I take Jessica and Reuben to the park. This is a park I remember from my own childhood. We laze on the grass with cheese and bananas and fig rolls (they tasted better in my childhood memories although Reuben appeared to like them well enough.)

There is the pale brick wall that I used to walk along the top of when I was as old as Jessica is now.
There is the park where I used to slump on the swing at fourteen, listening to Metallica cassette tapes on my friend's stereo.

And I feel a strange sense of alignment. I look at my hands and feel mildly surprise to discover that I have hands at all.


I've been thinking about this post of Josh's a great deal this week.

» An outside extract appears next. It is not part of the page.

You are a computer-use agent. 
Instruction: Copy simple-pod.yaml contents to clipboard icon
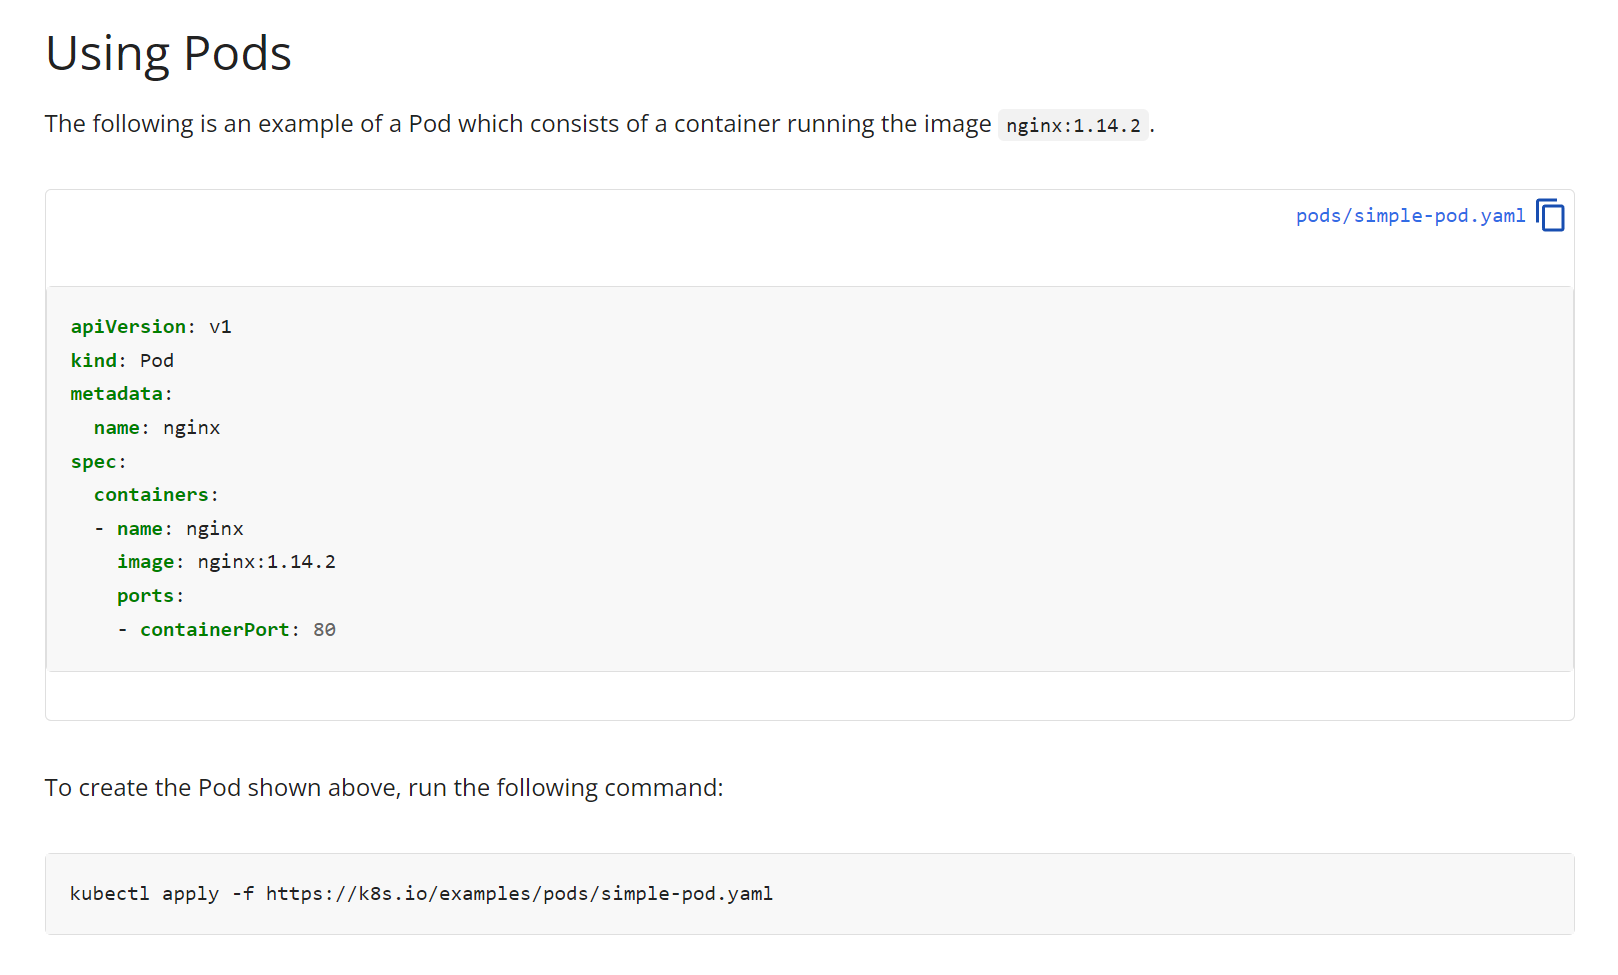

When you have lived in the same town your entire life, it is rather hard not to think about time.
To envisage strange patterns and rhythms. Your child sits on that spot on the stairs opposite the hallway mirror where you used to sit. And the carpet wears.
Blink, you are a child.
Blink, you are your parents.
Blink, you are your grandparents (if you're lucky).
Blink again, you are gone.

I am all of a-withering, I have stood here too long. 1979 and cassette tapes seem an unimaginably long time ago. But yet, to me, they are still present.

Everything, everyone, they are all still with me. A vast plethora of items and memories and people strung to my ankles and wrists, trailing out on strings. My daughter, she is still with me. Slung around my neck on silver. Cold, dead weight on my heart. And in the beating of my blood pulsing around my body. She is as there as she ever was. Or perhaps she is as here as she ever was.

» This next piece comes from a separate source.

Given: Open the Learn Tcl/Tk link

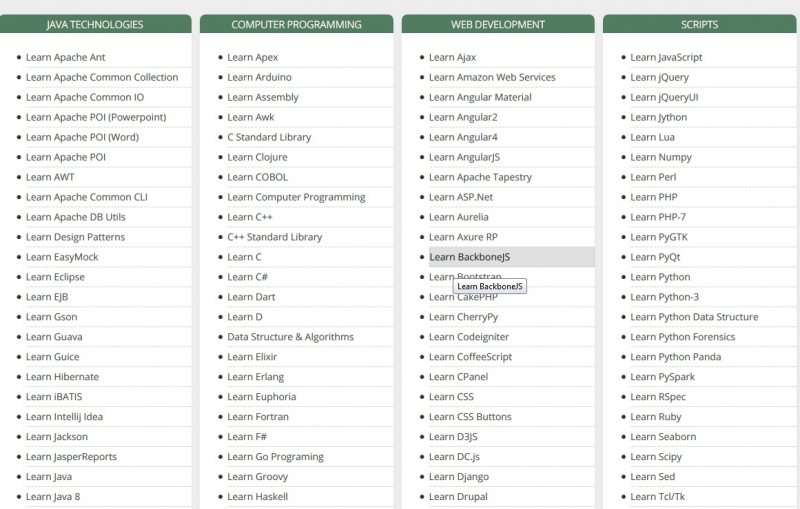Looking at the screenshot, I should [657, 497].
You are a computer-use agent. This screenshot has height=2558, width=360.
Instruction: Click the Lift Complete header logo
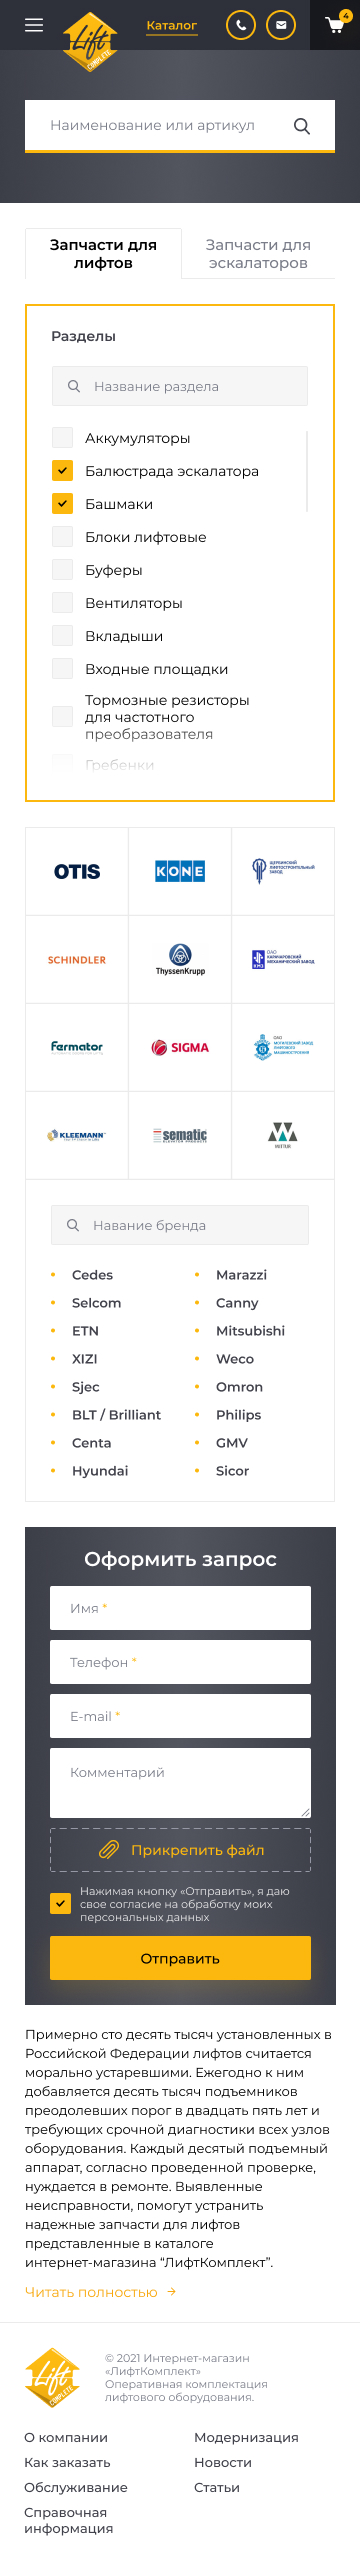[91, 42]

Life and death are an irrelevancy to my tiny, mighty daughter. I feel she is still here, right up against me, that I'm still holding her in my arms as I once did, our skins touching as they did touch. Once. Just minutes ago, just years ago.

Sitting there, in that same park, I feel as though I am simultaneous. I walk along the wall, my legs at once short and tall. I slump, I smoke, I cough, I'm drunk, I'm walking past this place to the shops, I'm walking past this place to catch the bus, I'm talking to my friend about the time she tried to kill herself, I'm running, I'm playing Manhunt around the Alleys, I'm pregnant and just starting to feel two sets of movements, I'm kissing that unsuitable boy over by the swings, I'm old, old and sitting here remembering. I don't think I will remember everything perhaps. But I will remember the wall walking, maybe I'll even try it again. If I'm still around and sure footed enough. And today it feels as though I already did. My old lady self has already walked that wall, her feet matching my four year old steps.

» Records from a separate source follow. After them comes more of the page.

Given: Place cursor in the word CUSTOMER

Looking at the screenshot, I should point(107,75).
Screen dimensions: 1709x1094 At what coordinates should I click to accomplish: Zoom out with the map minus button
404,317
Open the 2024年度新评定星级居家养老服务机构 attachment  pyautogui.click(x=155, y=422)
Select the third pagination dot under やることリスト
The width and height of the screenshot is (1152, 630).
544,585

I'm here with Jessica and Reuben and I'm 32 years old and two of my children are solid, with muscles and bones. Displacing air and time in waves around them.

And Georgina seems to be there too. With the ghosts of myself as a child and my wall walking future old lady herself. With me, just separated by time. Or maybe not. Because we are all cut so very short, on a short fuse, time ticking, time a-wasting, we are going to the earth, we are going to the skies and into trees. Who knows where we will go?

Maybe everything that falls down, eventually rises.

We are so insignificant. Tiny specks of dust on a tiny speck in a tiny place. One brief blink and we are here and gone. But, in the park, I feel that this is what sets me free.

Because if you head out far enough, three days and thirty two years overlap perfectly. And I can stop searching and just be content in the knowledge that you aren't that far away. I can rest because you are here. One insignificance to another perhaps but my heart, my heart tells me otherwise.

Who wants to be burdened with significance when you could be light, your heels hardly making divots in the earth?

Who wants to drive their foot down and down into the soil. Attempting to stamp your significance upon things that are vastly indifferent.

You could try but you are here. Then gone. Before you've hardly woken up.

And to be all of those things, people, imaginings, ghosts, spirits, memories of size and movement, shallow dents in the earth. All of these things happening at once. Shadowy and solid.

And yet to mean nothing at all? Perhaps that is not so bad. It will do.

My dear girl, how I do miss you. Oh my heart.